In the article on confidence in sports below, retype word for word the passage from "Athletes who are" to "after the game.".

--- Begin Text excerpt ---

Mental Game Tips to Assess Performance and Grow Confidence

Grow Confidence in Sports

Growing Confidence in Sports

Are you (or your athletes) overly self-critical of your game after losing or a poor performance? If so, you are not alone. Many athletes criticize their performance after a loss–and this is another confidence buster.

If you’re self-critical of your performance and dwell on shortcomings, how will you grow your confidence from competition to competition?

We know perfectionists, for example, tend to be very self-critical and scold themselves for mistakes. How many times after a game have you said, “If only I hadn’t missed those two easy shots, we might have won the game?”

Athletes who are committed to improvement, especially perfectionists, sabotage their confidence by being overly harsh about their performance. When assessing their own performance, these athletes:

  • Focus on the mistakes they made
  • Are self-critical of their performance
  • Can’t remember the good plays or shots
  • Disqualify any positives about their performance
  • Can’t feel satisfied even when they do well because they never perform up to their high expectations
  • Want to perform perfectly and view less than perfect as a failure

Let’s not forget parents… In their efforts to help their kids improve, they can instill a critical mindset: “John, how did you miss those easy passes?” a parent asks after the game.

--- End Text excerpt ---
--- Begin Information supplied ---

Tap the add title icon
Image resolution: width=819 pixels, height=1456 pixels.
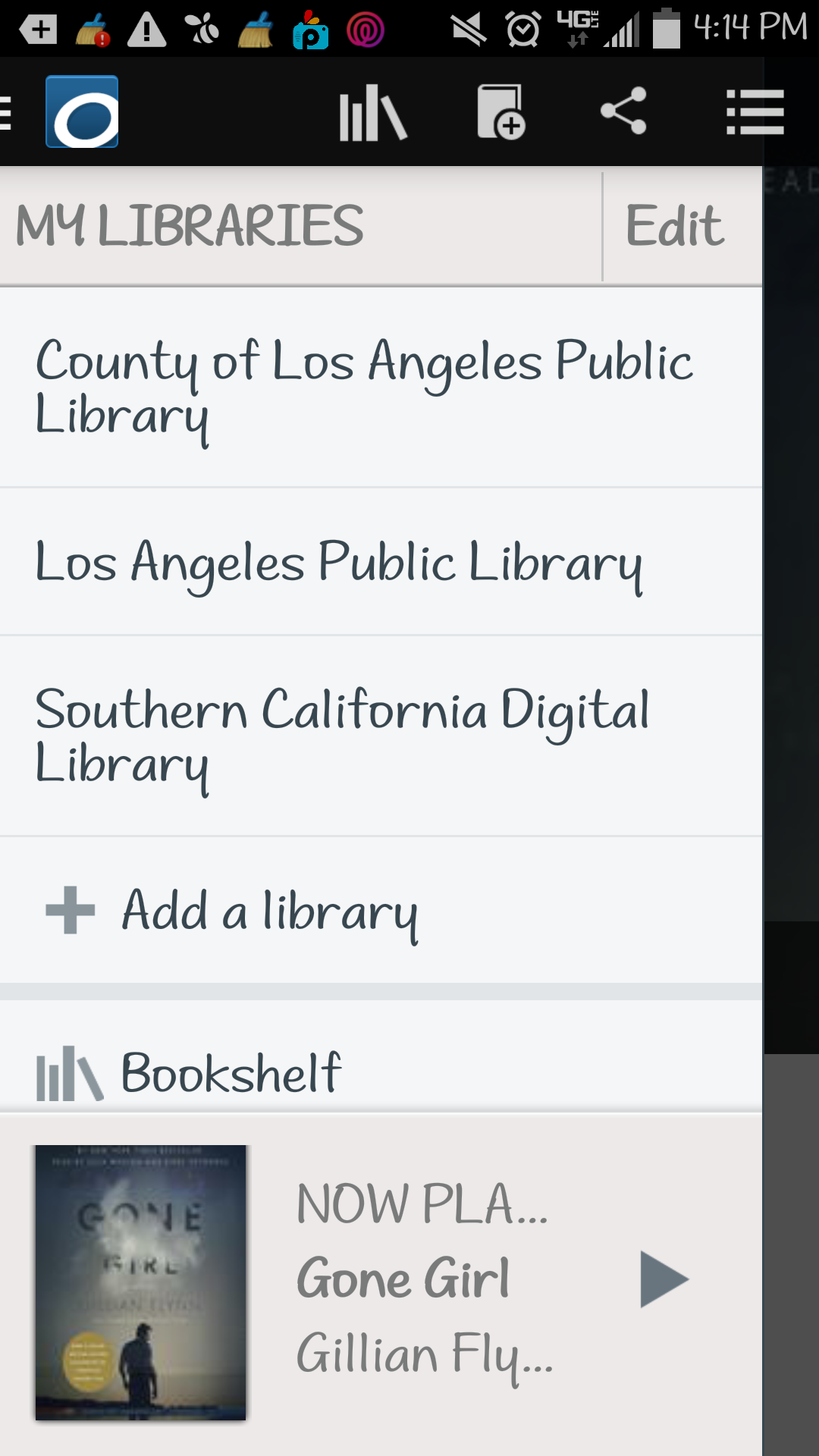point(500,112)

--- End Information supplied ---

• Output of the task:
Athletes who are committed to improvement, especially perfectionists, sabotage their confidence by being overly harsh about their performance. When assessing their own performance, these athletes:

  • Focus on the mistakes they made
  • Are self-critical of their performance
  • Can’t remember the good plays or shots
  • Disqualify any positives about their performance
  • Can’t feel satisfied even when they do well because they never perform up to their high expectations
  • Want to perform perfectly and view less than perfect as a failure

Let’s not forget parents… In their efforts to help their kids improve, they can instill a critical mindset: “John, how did you miss those easy passes?” a parent asks after the game.